As a factual matter, then, the cancellation of the Rockets' home games and the arena's shutdown do not meet the clearly worded policy requirements that the government must be responsible for the closures.[3] This, coupled with the absence of direct physical damage should be enough to cut off the Rockets and the Toyota Center from business interruption coverage.

The Houston Rockets' case illustrates how nuanced the legal issues can be when analyzing coronavirus-related business interruption insurance coverage claims. All things considered, the ultimate resolution of this litigation may have broad implications beyond the Rockets, the Toyota Arena and Affiliated FM Insurance.

The outcome of this case may actually implicate the business interruption insurance coverage for every sports and entertainment entity that carries some form of business interruption insurance, which, in turn, would have a profound impact on a major segment of the economy.

How the court decides the Rockets' case will impact every other business interruption claim and lawsuit brought by every other venue or team against its insurers. Given the very lucrative nature of the sports and entertainment industries, billions of dollars are potentially at stake.



Glenn Jacobson is a partner and Mark Ian Binsky is counsel at Abrams Gorelick Friedman & Jacobson LLP.

The opinions expressed are those of the author(s) and do not necessarily reflect the views of the firm, its clients, or Portfolio Media Inc., or any of its or their respective affiliates. This article is for general information purposes and is not intended to be and should not be taken as legal advice.

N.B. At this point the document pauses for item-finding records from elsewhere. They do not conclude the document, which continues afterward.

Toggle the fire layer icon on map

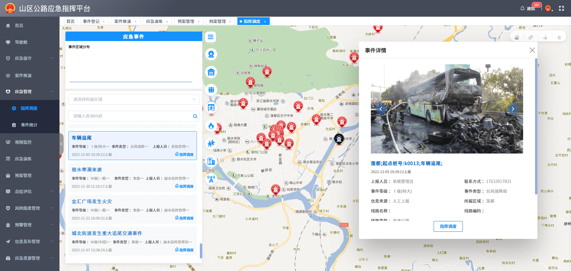click(x=211, y=126)
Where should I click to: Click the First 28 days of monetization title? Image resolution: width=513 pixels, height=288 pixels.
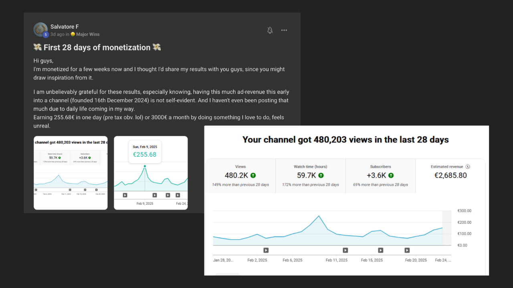(x=97, y=48)
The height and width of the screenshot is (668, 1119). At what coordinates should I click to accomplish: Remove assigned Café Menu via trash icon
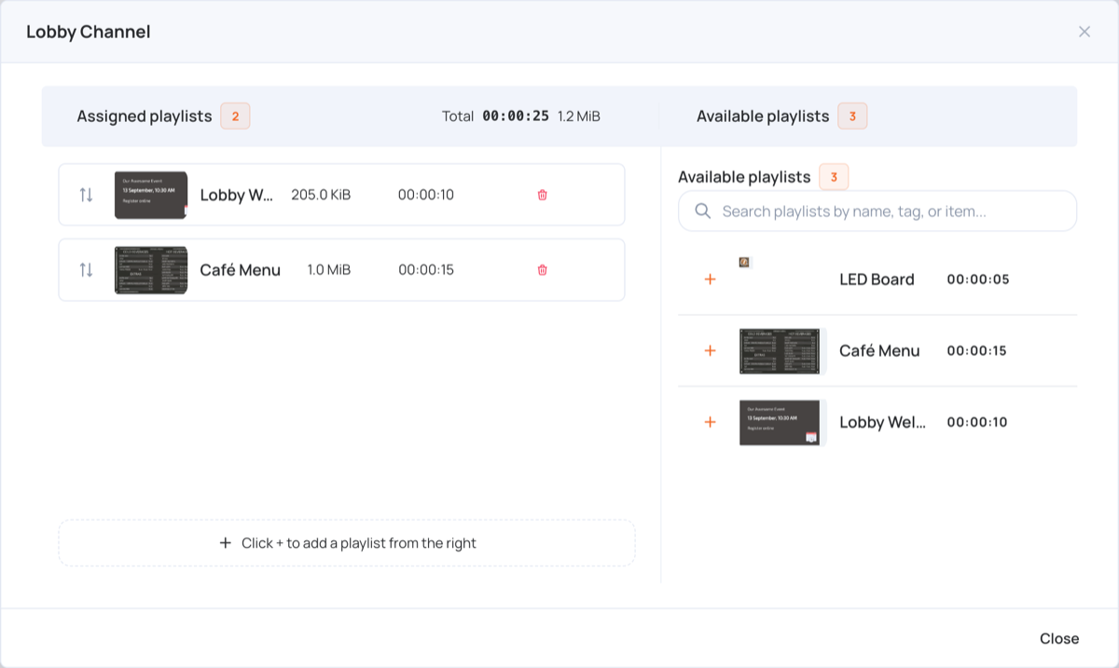542,269
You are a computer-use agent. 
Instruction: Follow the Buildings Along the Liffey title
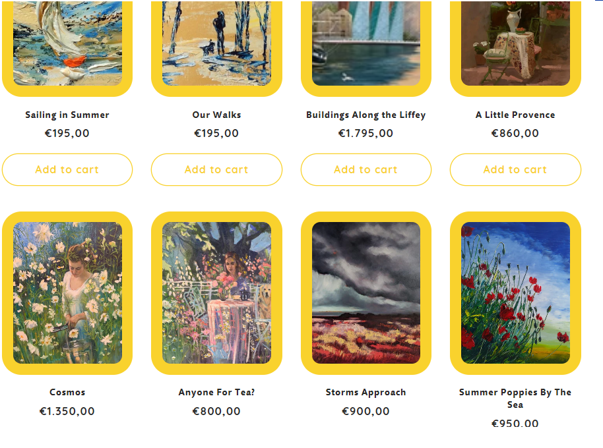[366, 115]
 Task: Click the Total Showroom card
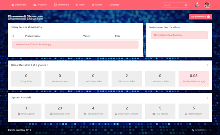point(93,111)
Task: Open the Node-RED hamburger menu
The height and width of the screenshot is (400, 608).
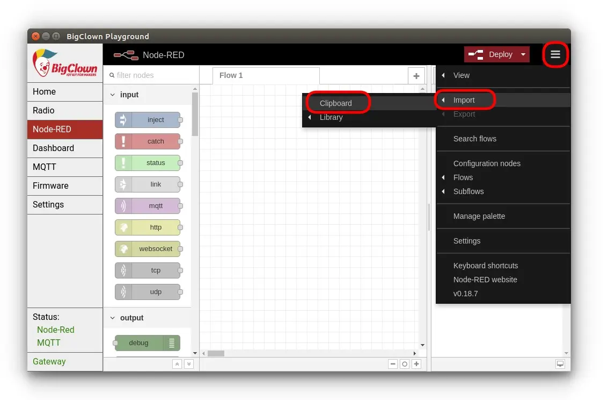Action: (555, 54)
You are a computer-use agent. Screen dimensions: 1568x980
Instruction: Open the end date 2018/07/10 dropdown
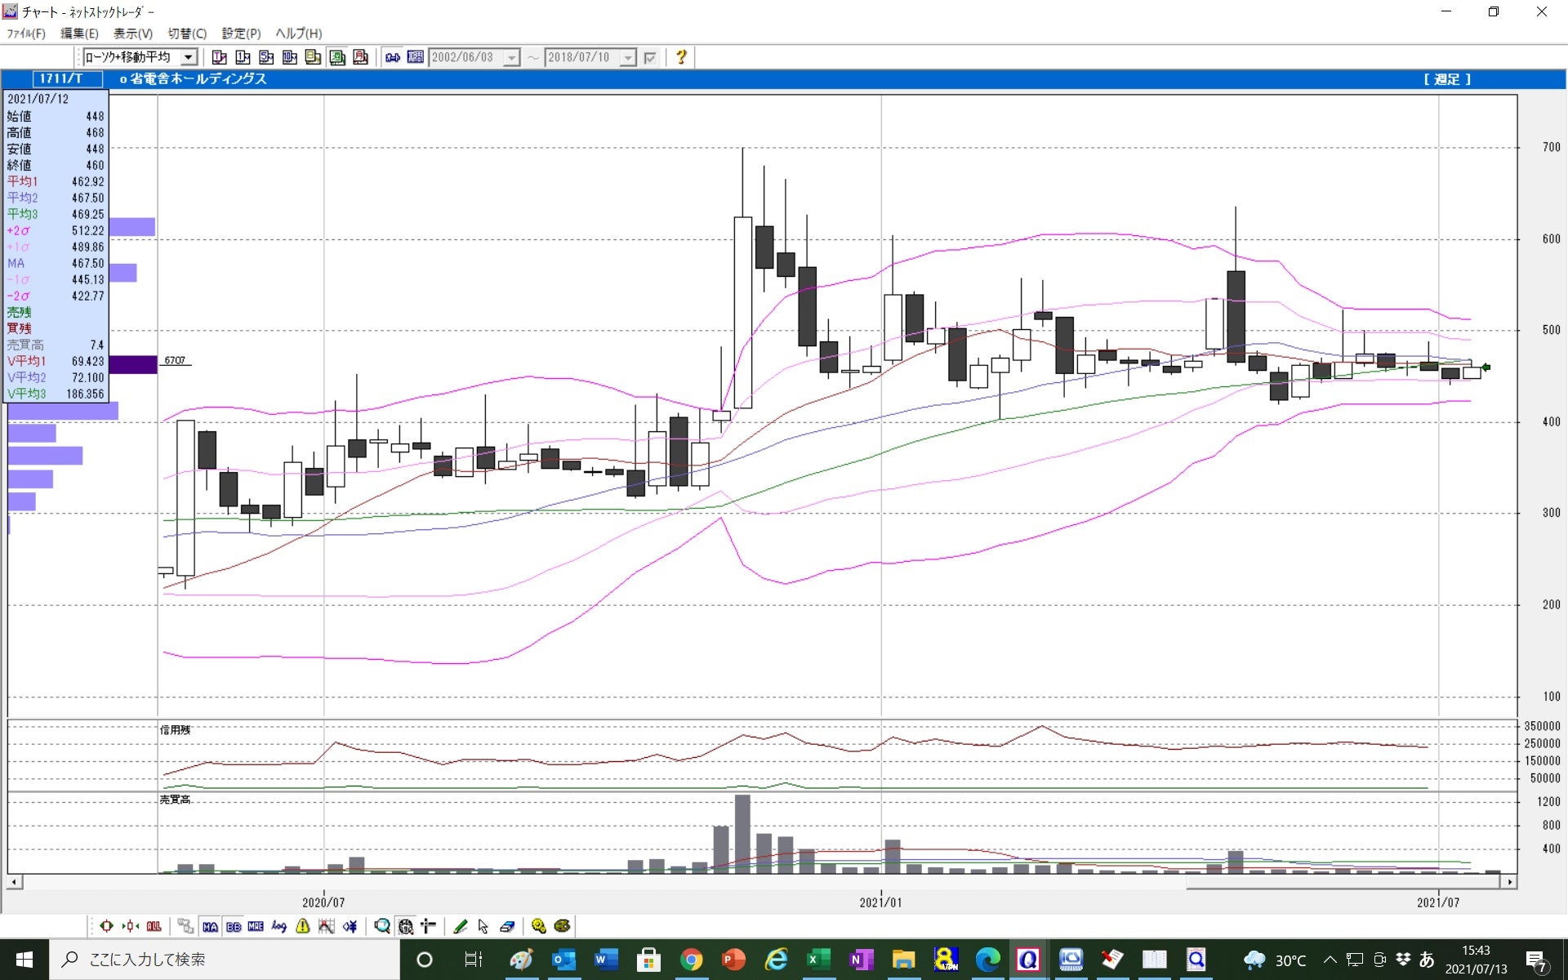click(x=628, y=58)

[1] Howard Stores Corp. v. Foremost Ins. Co. , 82 A.D.2d 398, 441 N.Y.S.2d 674 (1st Dept. 1981); aff'd 56 N.Y.2d 991 (1982); Roundabout Theatre Co., Inc. v. Continental Cas. Co. , 302 A.D.2d 1, 751 N.Y.S.2d 4 (1st Dept. 2002); Port Authority of New York and New Jersey v. Affiliated FM Ins. Co. , 311 F.3d 226 (3d Cir. 2002); Newman Myers Kreines Gross Harris, P.C. v. Great Northern Ins. Co., 17 F. Supp.3d 323 (E.D.N.Y. 2014); Universal Image Productions, Inc. v. Chubb Corp. , 703 F.Supp.2d 705 (E.D. Mich. 2010); aff'd, 475 Fed.Appx. 569 (6th Cir. 2012).

[2] See, Port Authority of New York and New Jersey v. Affiliated FM Ins. Co. and Universal Image Productions, Inc. v. Chubb Corp., both cited supra.

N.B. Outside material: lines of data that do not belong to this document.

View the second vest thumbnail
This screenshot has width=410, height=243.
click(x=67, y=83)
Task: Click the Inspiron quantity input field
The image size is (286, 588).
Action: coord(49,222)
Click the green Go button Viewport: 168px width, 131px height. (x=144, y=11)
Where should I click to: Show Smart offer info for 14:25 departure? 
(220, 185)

[3] The Toyota Center also claims in the complaint that it lost business due to cancellation of NCAA games and some concerts. However, it appears that the NCAA games were cancelled by the NCAA (on March 12, 2020) and the concerts were cancelled by their promoters. If true, then the same argument can be made as to these scheduled events: They were not cancelled by any government authority so such cancellations do not meet the requirements of the policy provisions in question.